1. (3 points) What measure of central tendency would you use to describe it and why?

2. (2 points) What measure of variation would you use to describe it and why?

11. (1 point) Consider the below scatter plot (Figure 2) of the measured carbon dioxide (CO2) in atmosphere at the Mauna Loa Observatory on the big island of Hawaii:

Which statement(s) best describe the relationship between carbon dioxide and time (more than one may apply)?

1. From 1974-1985, the CO2 content increased.
2. The CO2 content is cyclic year to year.
3. The CO2 content increases every month compared to the previous month.
4. The CO2 content shows an overall linear trend.
5. The CO2 content shows an overall exponential.

### Problems

Use a spreadsheet for the following problems.

1. Download the data on Fuel Economy of Select Cars.

1. (3 points) Create a scatter plot of the data. Be sure to label all axes.

2. (3 points) What inferences can you reach about the relationship fuel economy and engine size?

2. For professional sports, the cost of attending a professional game is often tracked by the Fan Cost Index: following data represents the cost of four tickets, 6 drinks, four hot dogs, two programs, to caps and the parking fee for one car at the arena for each professional team in a league. Here is the data for a professional eSports league.

1. (2 points) Compute the mean and median.

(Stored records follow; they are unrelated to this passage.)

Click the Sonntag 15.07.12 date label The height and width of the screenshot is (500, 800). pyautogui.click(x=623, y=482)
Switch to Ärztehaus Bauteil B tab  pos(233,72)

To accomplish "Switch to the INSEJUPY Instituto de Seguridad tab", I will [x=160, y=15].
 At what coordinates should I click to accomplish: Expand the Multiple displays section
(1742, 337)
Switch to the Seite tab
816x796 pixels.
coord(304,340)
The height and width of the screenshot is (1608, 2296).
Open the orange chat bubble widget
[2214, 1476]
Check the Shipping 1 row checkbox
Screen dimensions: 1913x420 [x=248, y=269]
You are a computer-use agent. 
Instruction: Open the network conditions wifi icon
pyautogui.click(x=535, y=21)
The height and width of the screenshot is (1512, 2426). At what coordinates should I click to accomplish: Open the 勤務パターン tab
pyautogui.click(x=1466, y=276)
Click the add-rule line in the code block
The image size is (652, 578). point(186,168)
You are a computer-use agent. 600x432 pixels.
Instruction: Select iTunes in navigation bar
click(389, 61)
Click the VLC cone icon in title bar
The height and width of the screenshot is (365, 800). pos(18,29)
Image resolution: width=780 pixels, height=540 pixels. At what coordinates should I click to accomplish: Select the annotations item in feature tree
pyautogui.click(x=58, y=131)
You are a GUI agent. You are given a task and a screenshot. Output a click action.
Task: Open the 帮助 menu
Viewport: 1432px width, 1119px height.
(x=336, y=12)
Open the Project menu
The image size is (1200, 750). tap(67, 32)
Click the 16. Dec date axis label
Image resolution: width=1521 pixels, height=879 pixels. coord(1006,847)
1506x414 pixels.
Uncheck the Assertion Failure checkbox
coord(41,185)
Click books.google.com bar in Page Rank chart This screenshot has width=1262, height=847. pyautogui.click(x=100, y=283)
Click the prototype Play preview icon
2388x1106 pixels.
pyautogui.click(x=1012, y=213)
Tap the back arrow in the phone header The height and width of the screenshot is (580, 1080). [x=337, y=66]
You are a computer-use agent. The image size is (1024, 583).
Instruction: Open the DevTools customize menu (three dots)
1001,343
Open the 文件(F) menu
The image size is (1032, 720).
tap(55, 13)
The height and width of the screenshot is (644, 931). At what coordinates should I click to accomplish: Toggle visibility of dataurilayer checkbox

2. (2 points) Compute the quartiles.

3. (3 points) Compute the variance, standard deviation and range.

4. (3 points) Construct a box and whiskers plot and a histogram. Properly label all axes. Which might you prefer and why?

5. (2 points) Is the data skewed? How can you tell from your graphs in d?

6. (3 points) What would you use for a measure of central tendency? Why?

7. (2 points) Which teams have a particularly high cost index? How can you tell?

8. (2 points) Based on the results a-d, what conclusions can you reach concerning the Fan Cost Index for this league?

9. (2 points) The Cranes have a posh stadium but are still a bargain. What is their Z-score?